Hoyas launch two threes on their first possession and keep launching, with Jon Wallace making two from long distance and another with his foot on the NBA line.
I'm gonna call the crowd 8 percent Georgetown, 9 percent Villanova and 83 percent popcorn and beer.
The Villanova cheerleaders have little Wildcat prints on their cheeks, which earns demerits. Word is the Seton Hall cheerleaders yesterday were vicious, screaming at refs and players from both teams. We could use more of that today.
My seat has been moved and I'm now seated next to a Georgetown beat writer who is loudly expressing displeasure at certain calls made by the refs. I'll give you one guess what that reporter's name is.
And at 13:41, Chris Wright checks in for the first time in weeks and the beat writer claps. It takes him five seconds to record his first assist.
Villanova fans have at least five signs about the "I believe he got fouled."

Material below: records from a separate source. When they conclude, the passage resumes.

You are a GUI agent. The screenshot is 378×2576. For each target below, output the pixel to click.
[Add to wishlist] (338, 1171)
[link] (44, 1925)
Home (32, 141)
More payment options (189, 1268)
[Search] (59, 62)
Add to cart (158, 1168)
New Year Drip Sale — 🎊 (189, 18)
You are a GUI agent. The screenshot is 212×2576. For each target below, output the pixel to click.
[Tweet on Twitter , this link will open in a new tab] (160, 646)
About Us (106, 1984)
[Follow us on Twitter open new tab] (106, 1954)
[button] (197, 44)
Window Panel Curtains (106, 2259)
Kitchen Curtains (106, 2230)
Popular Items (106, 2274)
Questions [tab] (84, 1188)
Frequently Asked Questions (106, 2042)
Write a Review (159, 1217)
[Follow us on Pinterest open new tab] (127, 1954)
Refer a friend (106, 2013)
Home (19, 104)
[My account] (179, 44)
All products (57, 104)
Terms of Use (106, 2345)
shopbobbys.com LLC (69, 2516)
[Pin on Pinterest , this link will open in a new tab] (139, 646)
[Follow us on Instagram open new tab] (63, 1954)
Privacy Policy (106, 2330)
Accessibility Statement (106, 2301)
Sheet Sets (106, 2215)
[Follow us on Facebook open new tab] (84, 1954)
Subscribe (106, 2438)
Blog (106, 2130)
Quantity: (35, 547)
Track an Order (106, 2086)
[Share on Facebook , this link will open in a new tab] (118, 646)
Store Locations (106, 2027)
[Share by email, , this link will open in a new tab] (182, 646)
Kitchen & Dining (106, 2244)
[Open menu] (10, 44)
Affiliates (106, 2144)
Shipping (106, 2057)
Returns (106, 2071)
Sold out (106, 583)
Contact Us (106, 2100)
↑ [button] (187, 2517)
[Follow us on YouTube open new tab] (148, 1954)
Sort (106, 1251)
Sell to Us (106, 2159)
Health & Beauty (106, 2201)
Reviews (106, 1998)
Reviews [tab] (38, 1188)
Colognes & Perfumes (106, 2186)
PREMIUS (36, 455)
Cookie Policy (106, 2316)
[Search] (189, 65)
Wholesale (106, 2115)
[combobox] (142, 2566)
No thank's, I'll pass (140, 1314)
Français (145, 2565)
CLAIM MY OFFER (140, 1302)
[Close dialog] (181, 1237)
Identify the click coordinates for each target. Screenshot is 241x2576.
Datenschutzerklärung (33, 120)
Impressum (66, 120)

At the second media timeout it's 20-10 Georgetown. Villaonva has already sent two passes to the bank of photographers on the baseline.
'Nova assistant coach Doug West kinda looks like Darryl Strawberry from 50 paces.
With 7 minutes left in the first half the score is Villanova 17, Jon Wallace 16, everyone else 11.
And with 6 minutes left, Scottie Reynolds gets badly bloodied when he and Vernon Macklin crash to the ground after a Reynolds shot. And now the clean-up commences. Towels and sprays. It's a less less amusing than a vomit clean-up. The Georgetown fans respond with a "Hoya Saxa" chant.
A few minutes later Reynolds re-enters, and Patrick Ewing Jr. gets a technical by flipping the ball over his head after a foul call. It's hard to imagine a more ridiculous technical call. That ref probably believes Chad Johnson should get 60 days for that Hall of Fame jacket celebration.